There’s different kinds of Republicans and conservatives these days, that’s for sure. Jack Kemp was my mentor. I worked for Jack, and back in those days we fought Pat Buchanan and his crowd over the soul of the conservative movement and the Republican Party. There’s nothing new there. You had the [Democratic Leadership Council] Democrats vs. the progressives. That always happens. Parties are always in a constant state of churn. So is my brand of conservatism the dominant brand today? No, it’s not. It’s the populists. But again, that changes, too. And I do think, post-Trump, it’s going to change pretty fast.
Do you see a leader out there willing to take on Trump? Do you ever think about being that leader?
No. I’m so anti-Trump it wouldn’t work. I’m realistic about that. The MAGA base would never take to a guy like me. We have two bases in our party: We have the suburban, college-educated base, and we have the MAGA base. For us to win elections, you have to have both bases working together, voting alongside each other for the same person. And it’s obviously not Trump because he can’t win the suburban base — rightfully so, I would argue. So it’s got to be someone who can be both acceptable to the MAGA base but also liked by the suburban base. And I think there are plenty of people who can do that.
And do you anticipate that happening more quickly now, because of the lessons of the midterms?
Yeah, it’s a good question. The Trump brand just got knocked down a lot because of the midterms, so I think that sense of urgency vis-a-vis him is not as great, because he’s so wounded. You take a look at the DeSantis head-to-head polls against Trump. [Florida Gov. Ron DeSantis] beats him in all the swing states by double digits in recent polling. Before, [Trump] was stronger, more intimidating, but because of the midterms, no one’s going to be dissuaded against running against Donald Trump. He’s a lot weaker now because of the fact that people are rightfully concluding that he is becoming more of a political liability.

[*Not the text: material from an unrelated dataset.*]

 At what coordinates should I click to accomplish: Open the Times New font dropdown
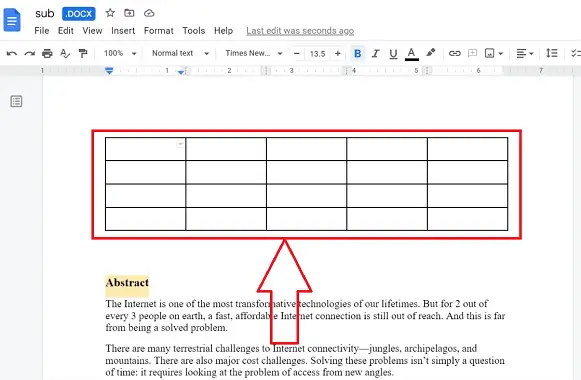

So people are going to run. And once one goes in, people are going to pile in. The one thing you can count on in politics, the constant form of energy that always exists in politics, is ambition. And I’m counting on ambition to get out of this mess, the ambition of other politicians to get in this race and save us and win the White House for us.
Look, I’m thankful for the policy agenda we got with him when he was president. I’m thankful for all the policies and all the judges, and I don’t wish ill will toward the man. I just want to win elections, and it’s clear to me we win without him.
This interview has been edited and condensed. It is based on two conversations with Ryan — one from before the midterms, one from after.